> _Work required_: Print all of the data below line for line, without changing anything.

────────────────────────────────────────

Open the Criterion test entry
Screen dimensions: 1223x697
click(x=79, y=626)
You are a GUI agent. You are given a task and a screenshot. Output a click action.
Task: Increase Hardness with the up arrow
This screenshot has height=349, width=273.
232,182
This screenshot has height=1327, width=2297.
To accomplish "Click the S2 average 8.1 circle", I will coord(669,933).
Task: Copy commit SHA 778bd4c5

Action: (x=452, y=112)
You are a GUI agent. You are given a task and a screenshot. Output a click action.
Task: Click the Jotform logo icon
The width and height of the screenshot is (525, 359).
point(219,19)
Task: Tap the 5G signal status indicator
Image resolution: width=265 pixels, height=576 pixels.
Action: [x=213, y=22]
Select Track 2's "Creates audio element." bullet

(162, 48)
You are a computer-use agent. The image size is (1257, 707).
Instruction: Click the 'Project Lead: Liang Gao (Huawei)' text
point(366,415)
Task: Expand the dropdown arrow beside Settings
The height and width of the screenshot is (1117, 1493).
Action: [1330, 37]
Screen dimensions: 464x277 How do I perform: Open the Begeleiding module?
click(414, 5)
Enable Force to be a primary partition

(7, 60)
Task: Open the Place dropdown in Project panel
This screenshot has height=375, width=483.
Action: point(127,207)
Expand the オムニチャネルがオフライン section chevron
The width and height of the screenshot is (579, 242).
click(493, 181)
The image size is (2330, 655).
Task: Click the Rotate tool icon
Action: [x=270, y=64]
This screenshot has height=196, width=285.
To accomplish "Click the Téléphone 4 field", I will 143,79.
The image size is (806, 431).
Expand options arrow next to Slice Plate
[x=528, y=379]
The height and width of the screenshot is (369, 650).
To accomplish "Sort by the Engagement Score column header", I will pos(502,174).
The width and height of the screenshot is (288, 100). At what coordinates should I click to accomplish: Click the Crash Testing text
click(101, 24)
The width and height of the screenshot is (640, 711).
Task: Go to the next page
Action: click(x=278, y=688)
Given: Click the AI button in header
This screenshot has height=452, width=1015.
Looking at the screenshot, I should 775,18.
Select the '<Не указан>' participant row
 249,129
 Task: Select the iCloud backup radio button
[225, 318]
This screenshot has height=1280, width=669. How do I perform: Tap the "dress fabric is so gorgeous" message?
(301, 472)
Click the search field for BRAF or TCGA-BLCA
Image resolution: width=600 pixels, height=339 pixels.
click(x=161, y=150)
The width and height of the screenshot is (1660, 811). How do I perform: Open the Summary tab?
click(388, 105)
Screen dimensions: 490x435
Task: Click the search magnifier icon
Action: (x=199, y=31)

────────────────────────────────────────

> _Exercise solution_:
Open the Criterion test entry
Screen dimensions: 1223x697
click(x=79, y=626)
You are a GUI agent. You are given a task and a screenshot. Output a click action.
Task: Increase Hardness with the up arrow
This screenshot has height=349, width=273.
232,182
This screenshot has height=1327, width=2297.
To accomplish "Click the S2 average 8.1 circle", I will coord(669,933).
Task: Copy commit SHA 778bd4c5

Action: (x=452, y=112)
You are a GUI agent. You are given a task and a screenshot. Output a click action.
Task: Click the Jotform logo icon
The width and height of the screenshot is (525, 359).
point(219,19)
Task: Tap the 5G signal status indicator
Image resolution: width=265 pixels, height=576 pixels.
Action: [x=213, y=22]
Select Track 2's "Creates audio element." bullet

(162, 48)
You are a computer-use agent. The image size is (1257, 707).
Instruction: Click the 'Project Lead: Liang Gao (Huawei)' text
point(366,415)
Task: Expand the dropdown arrow beside Settings
The height and width of the screenshot is (1117, 1493).
Action: [1330, 37]
Screen dimensions: 464x277 How do I perform: Open the Begeleiding module?
click(414, 5)
Enable Force to be a primary partition

(7, 60)
Task: Open the Place dropdown in Project panel
This screenshot has height=375, width=483.
Action: point(127,207)
Expand the オムニチャネルがオフライン section chevron
The width and height of the screenshot is (579, 242).
click(493, 181)
The image size is (2330, 655).
Task: Click the Rotate tool icon
Action: [x=270, y=64]
This screenshot has height=196, width=285.
To accomplish "Click the Téléphone 4 field", I will 143,79.
The image size is (806, 431).
Expand options arrow next to Slice Plate
[x=528, y=379]
The height and width of the screenshot is (369, 650).
To accomplish "Sort by the Engagement Score column header", I will pos(502,174).
The width and height of the screenshot is (288, 100). At what coordinates should I click to accomplish: Click the Crash Testing text
click(101, 24)
The width and height of the screenshot is (640, 711).
Task: Go to the next page
Action: click(x=278, y=688)
Given: Click the AI button in header
This screenshot has height=452, width=1015.
Looking at the screenshot, I should 775,18.
Select the '<Не указан>' participant row
 249,129
 Task: Select the iCloud backup radio button
[225, 318]
This screenshot has height=1280, width=669. How do I perform: Tap the "dress fabric is so gorgeous" message?
(301, 472)
Click the search field for BRAF or TCGA-BLCA
Image resolution: width=600 pixels, height=339 pixels.
click(x=161, y=150)
The width and height of the screenshot is (1660, 811). How do I perform: Open the Summary tab?
click(388, 105)
Screen dimensions: 490x435
Task: Click the search magnifier icon
Action: (x=199, y=31)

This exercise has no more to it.